UK Finance
- Predecessor: British Bankers' Association, Payments UK, the Council of Mortgage Lenders, the UK Cards Association and the Asset Based Finance Association
- Formation: July 1, 2017; 9 years ago
- Legal status: Non-profit company
- Location: 5th Floor, 1 Angel Court, London, United Kingdom;
- Region served: United Kingdom
- Members: 300 financial services firms
- Chief Executive: David Postings
- Staff: 200 (2017)
- Website: www.ukfinance.org.uk

= UK Finance =

UK trade association

UK Finance is a British trade association for the UK banking and financial services sector formed on 1 July 2017, taking over most of the activities previously carried out by several separate industry bodies.
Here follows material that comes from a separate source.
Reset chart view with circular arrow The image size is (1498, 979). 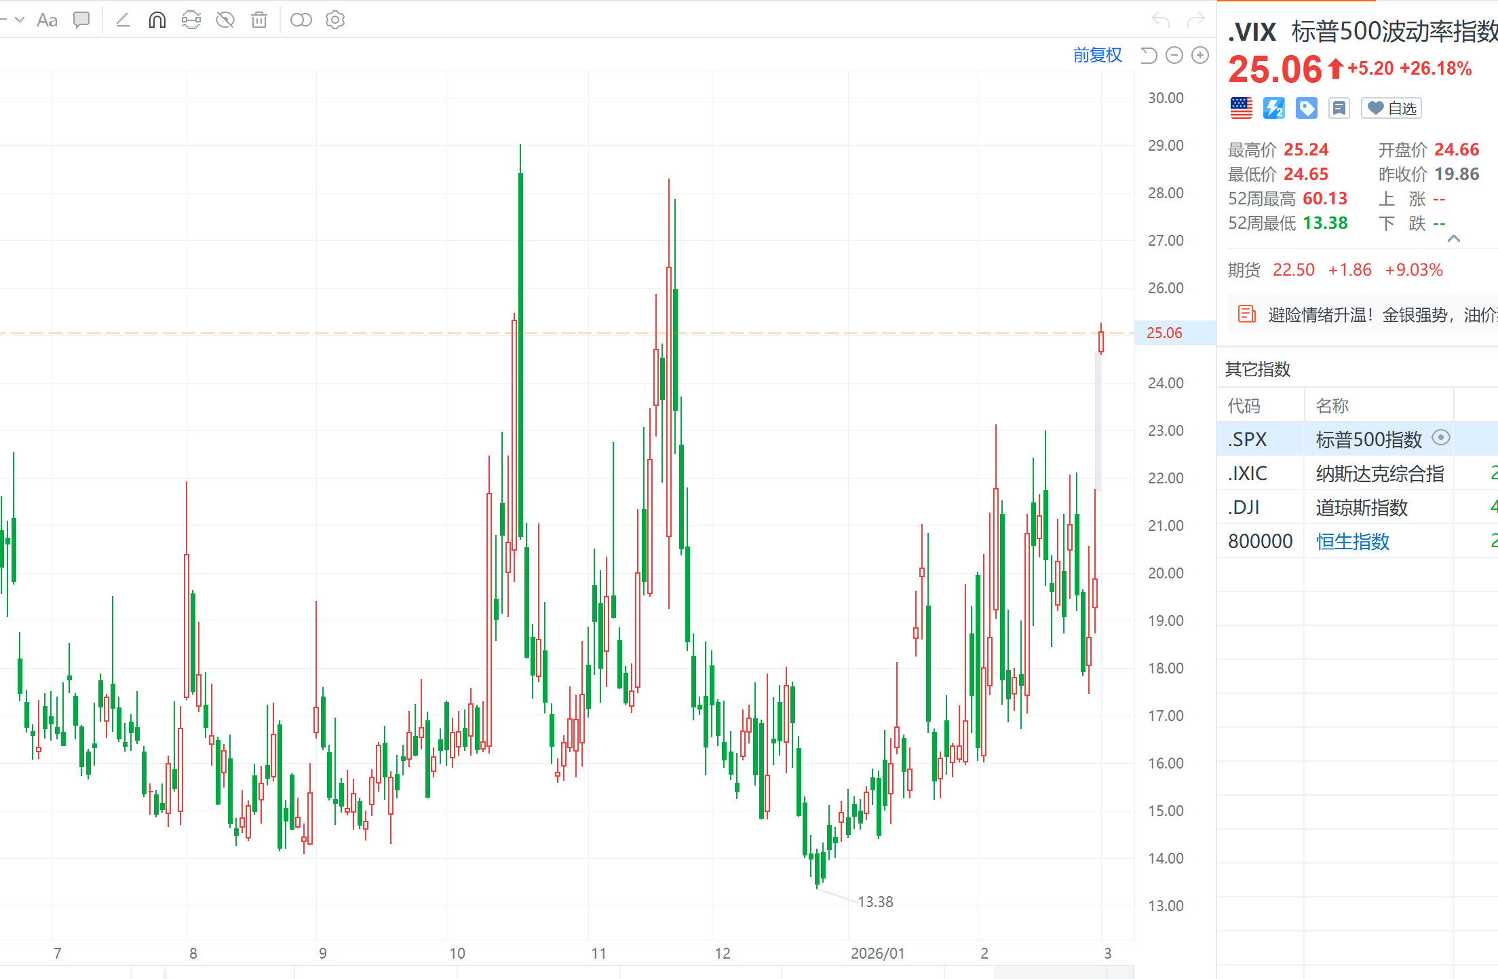tap(1149, 55)
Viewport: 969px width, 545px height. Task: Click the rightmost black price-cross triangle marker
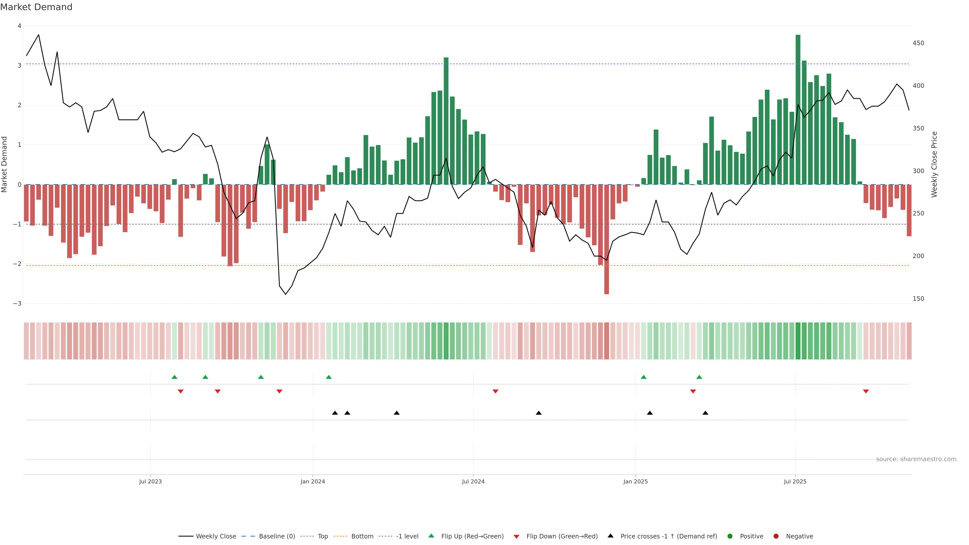[x=705, y=413]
It represents over 300 firms in the UK providing credit, banking, markets and payment-related services.

The association formulates policy for its members, advocates those policies with the Government of the United Kingdom, regulators and the media, and supports industry collaboration in the interests of efficiency and better customer outcomes.

== History ==
The association was created as a result of a merger of the British Bankers' Association, Payments UK, the Council of Mortgage Lenders, the UK Cards Association and the Asset Based Finance Association in July 2017. Its founding Chairman was Bob Wigley.